I was illustrating a whole noir scene around my gangster (a nightclub behind him, a mysterious showgirl getting out of a car), when an action hero walked into the dog park.

At least he looked sort of like an action hero.

He was wearing baggy black pants and a thermal, as if he were on his way to rob a bank but slept in late, and a Yankees ball cap slapped on top of a dark curly mop. He had a black beard with just a dash of salt and pepper. He was wearing combat boots and his hands were shoved into his pockets. He was completely out of place. He didn't even have a dog.
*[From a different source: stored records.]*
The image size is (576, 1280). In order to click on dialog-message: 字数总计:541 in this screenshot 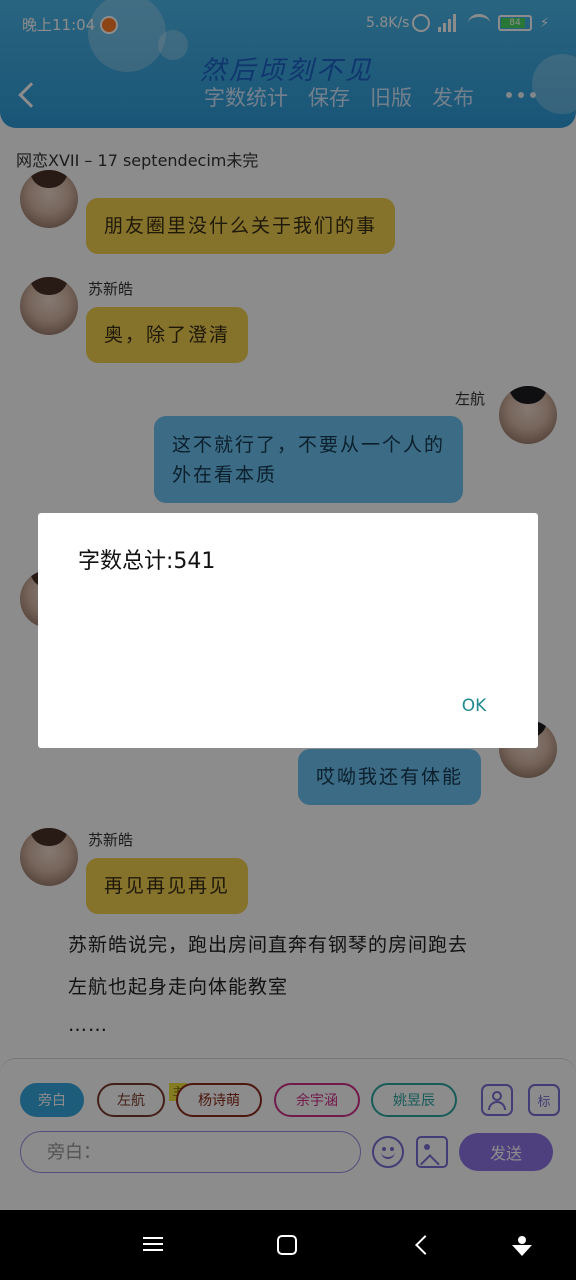, I will do `click(147, 562)`.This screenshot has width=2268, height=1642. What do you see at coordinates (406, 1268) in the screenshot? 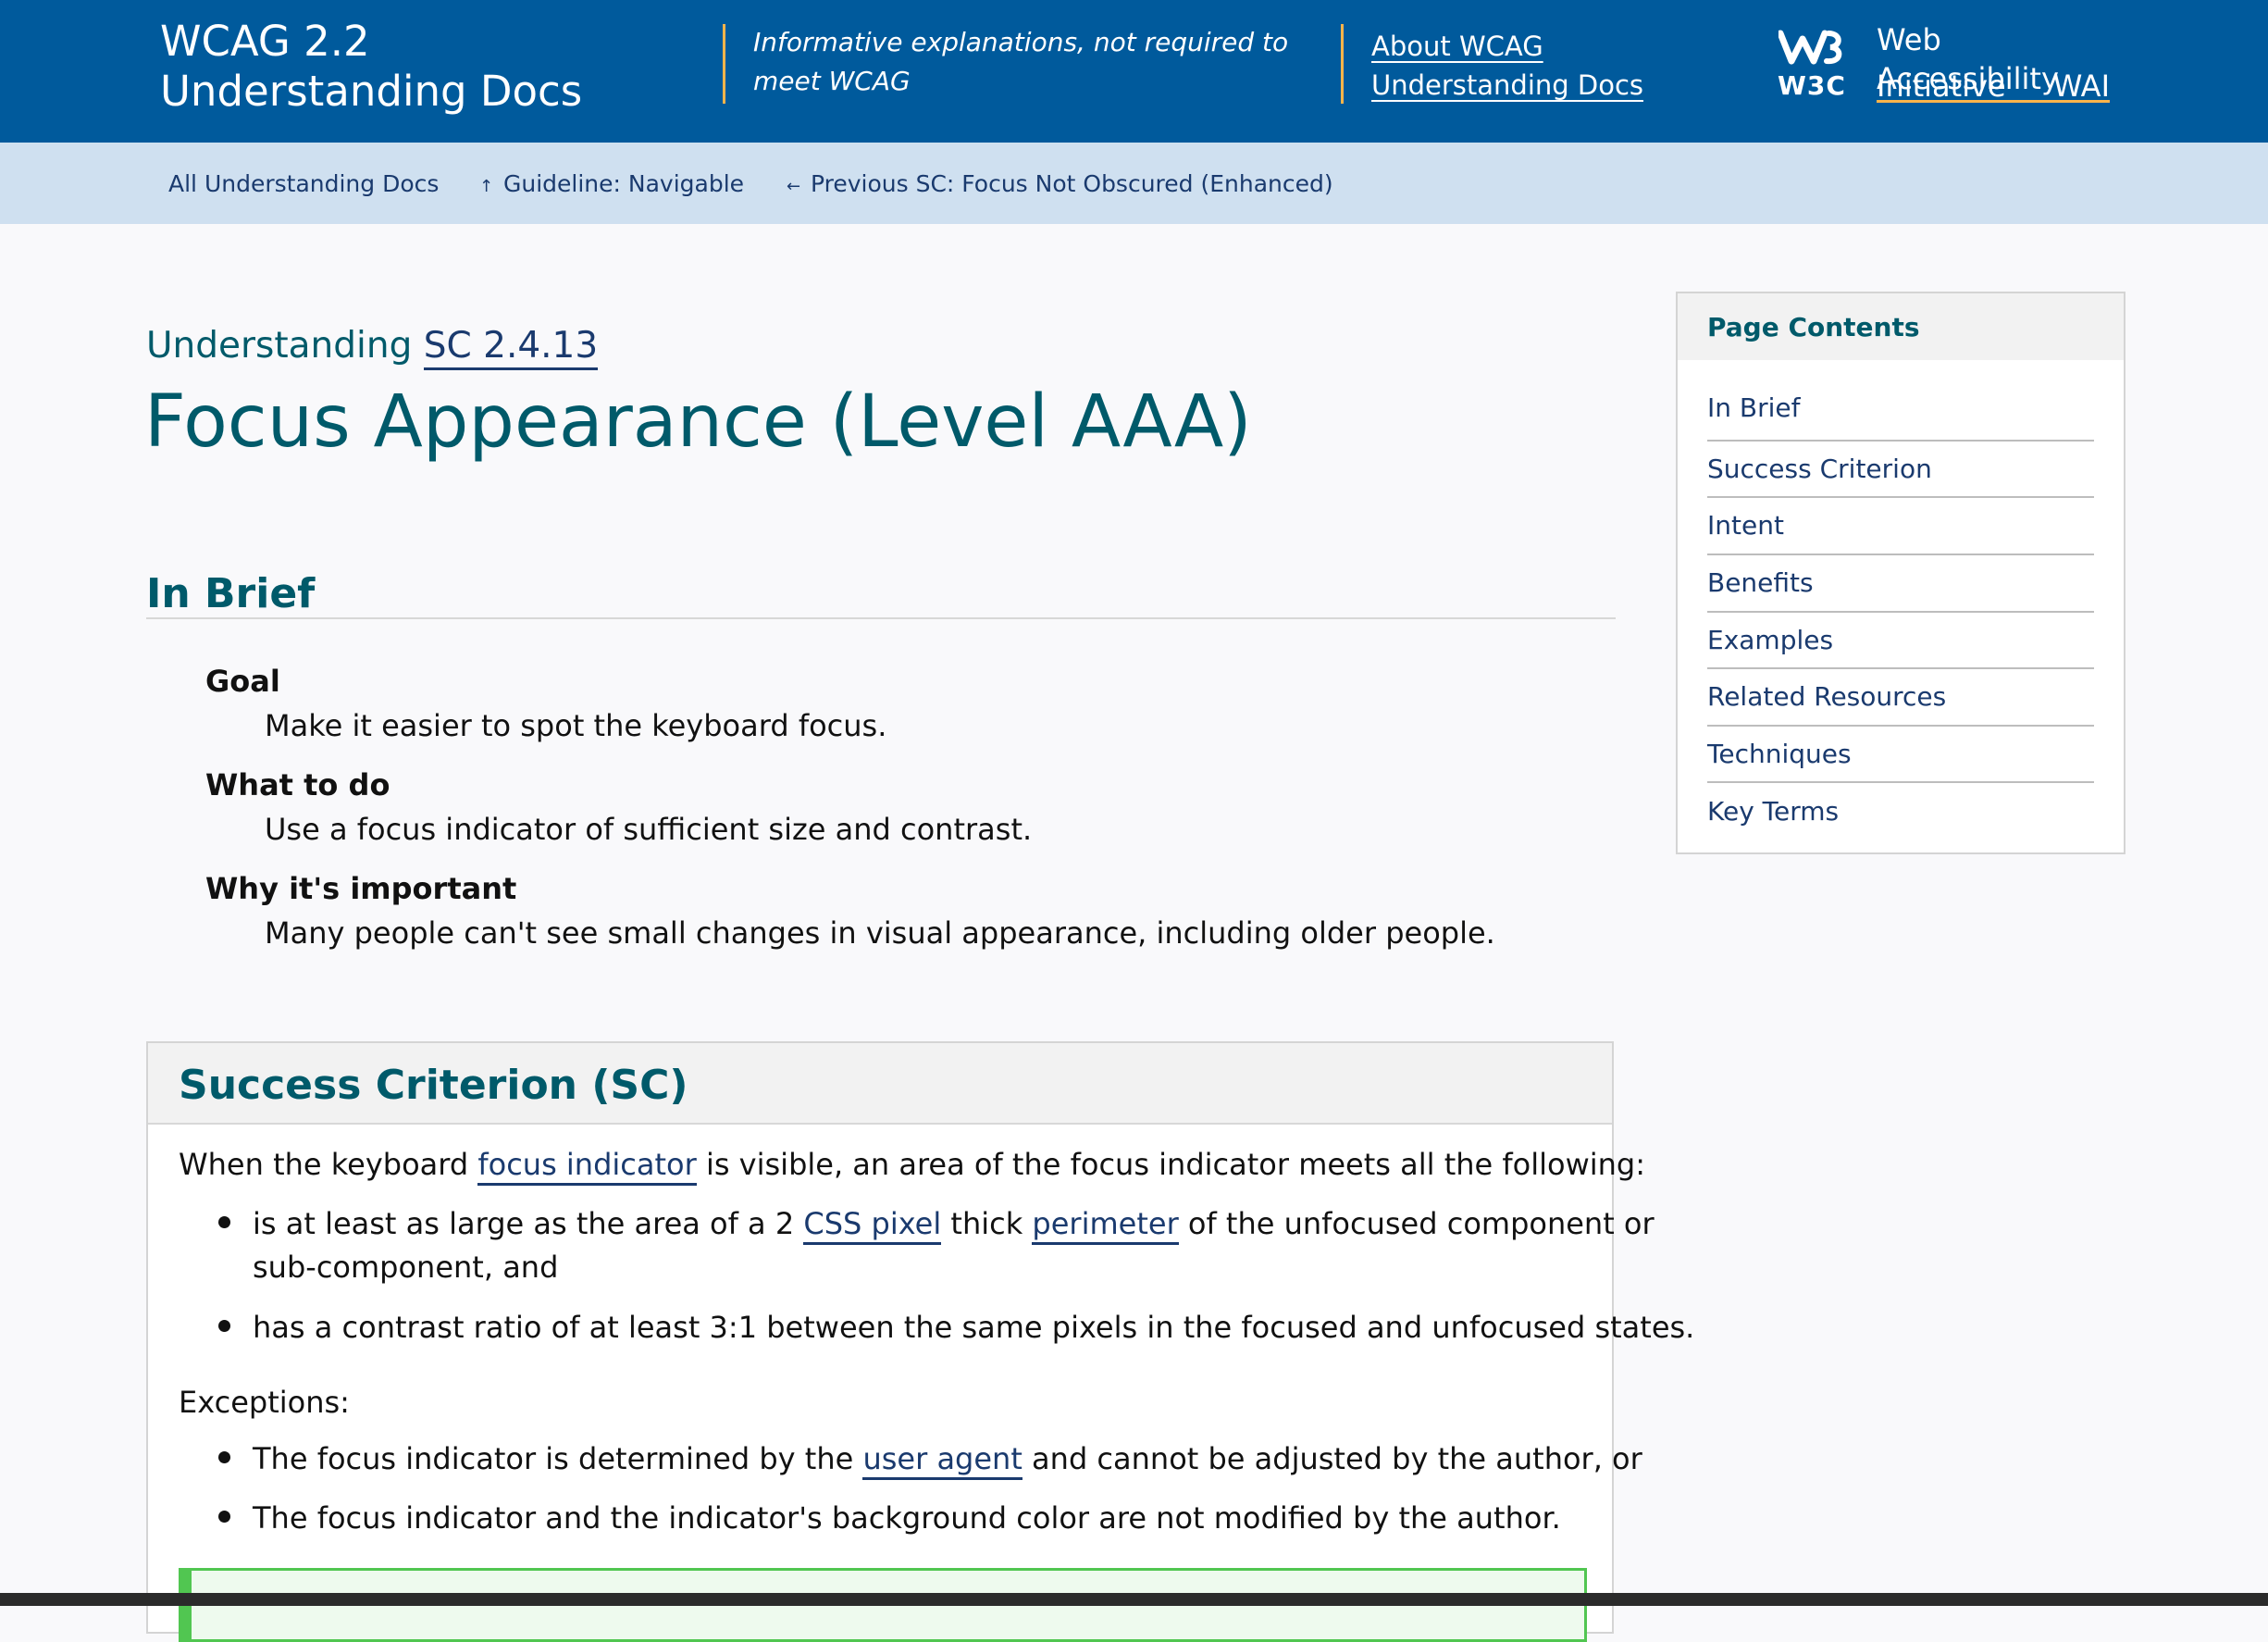
I see `sc-bullet-1-cont: sub-component, and` at bounding box center [406, 1268].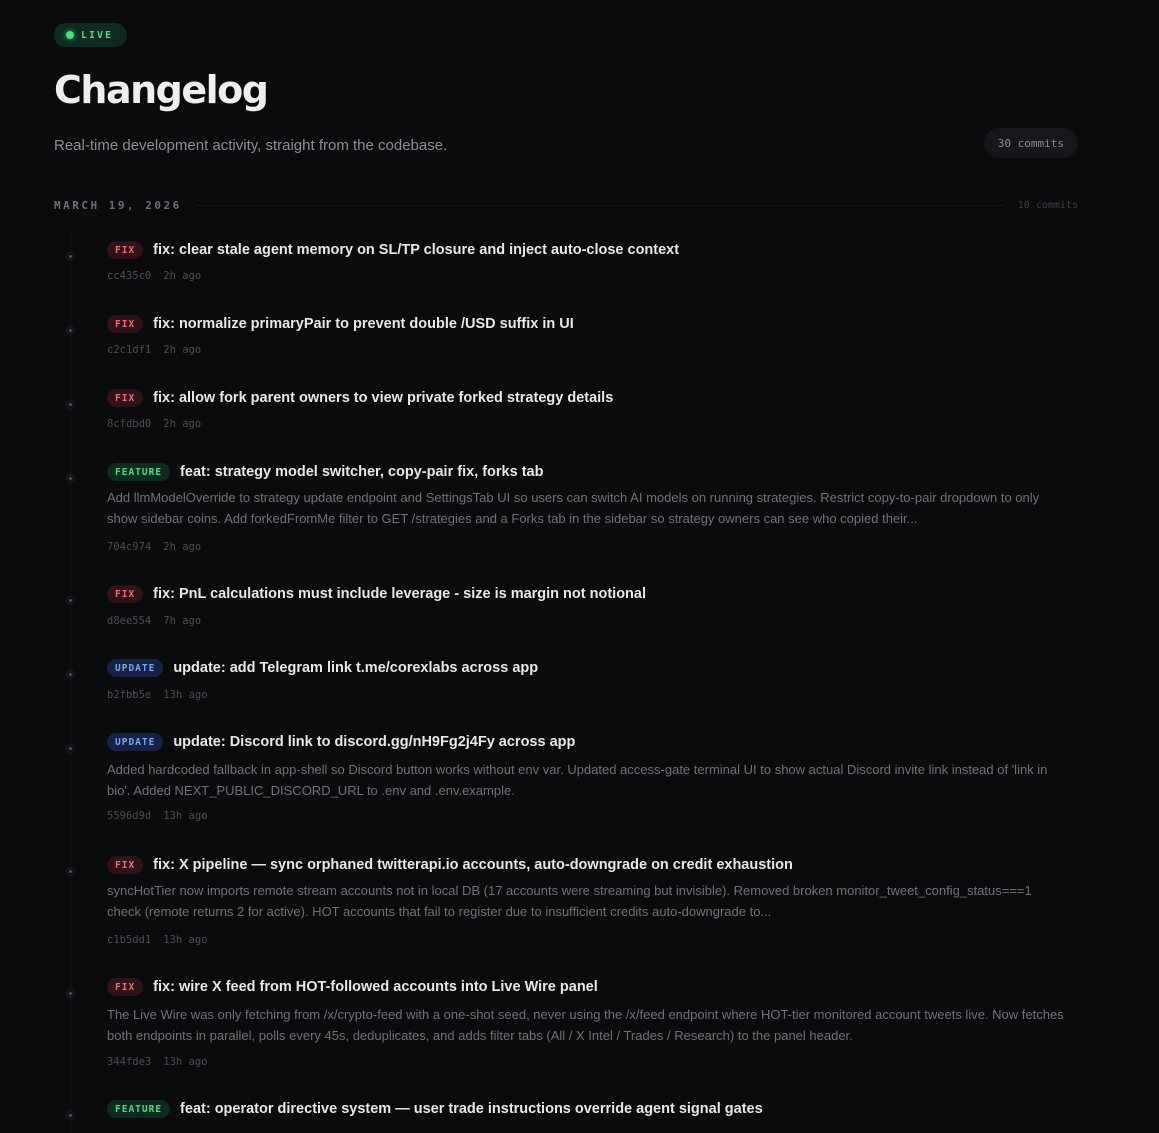 The height and width of the screenshot is (1133, 1159). Describe the element at coordinates (130, 940) in the screenshot. I see `commit-hash: c1b5dd1` at that location.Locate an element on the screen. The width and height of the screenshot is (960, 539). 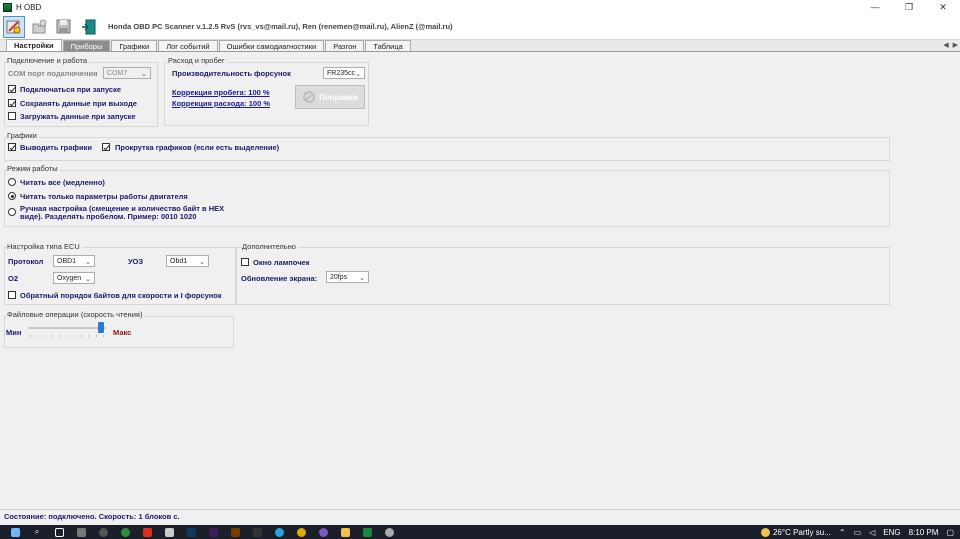
tab-diagnostic-errors: Ошибки самодиагностики is located at coordinates (272, 46).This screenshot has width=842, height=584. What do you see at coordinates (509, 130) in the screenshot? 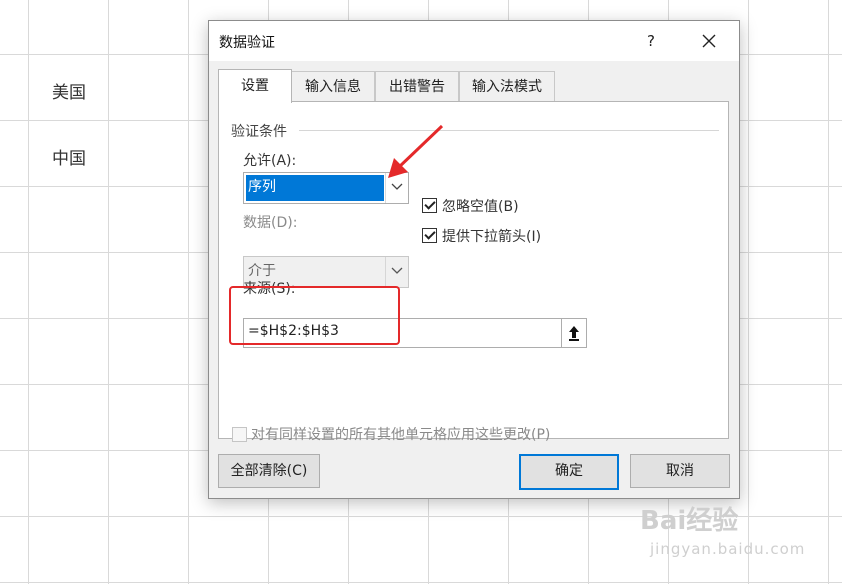
I see `section-divider` at bounding box center [509, 130].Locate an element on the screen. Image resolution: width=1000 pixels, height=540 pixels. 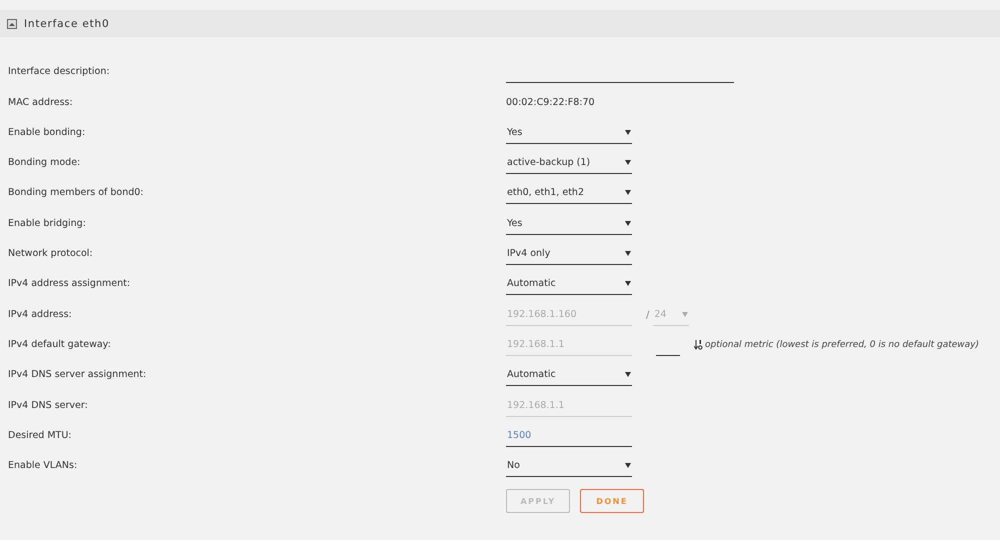
field-label: IPv4 address assignment: is located at coordinates (70, 285).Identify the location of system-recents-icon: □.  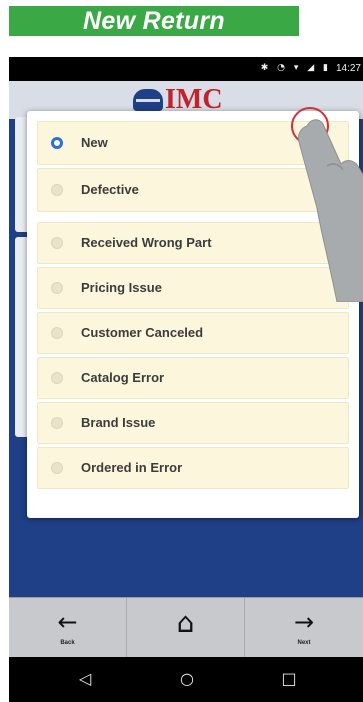
(289, 678).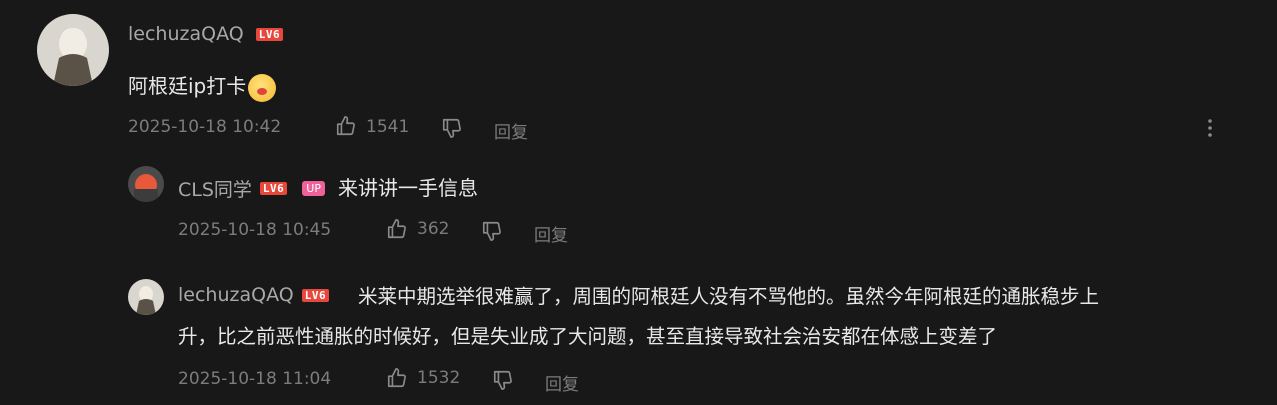  I want to click on reply-header: CLS同学 LV6 UP 来讲讲一手信息, so click(328, 188).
He wandered into the clearing, his eyes fixed on Delilah and Bonnie, who were bounding at each other and pawing at wood chips in the grass. He stood there, still and silent for a while, clearly in a daze, and I pretended to concentrate on my drawing. When he turned slightly I tried to, as surreptitiously as possible, raise my eyes.

He looked right at me and my cheeks got hot, especially since I could tell, even given the excess of facial hair, that he was probably very good looking. He had these big brown eyes framed by stupid long lashes. They were a little...vacant, but still quite pretty.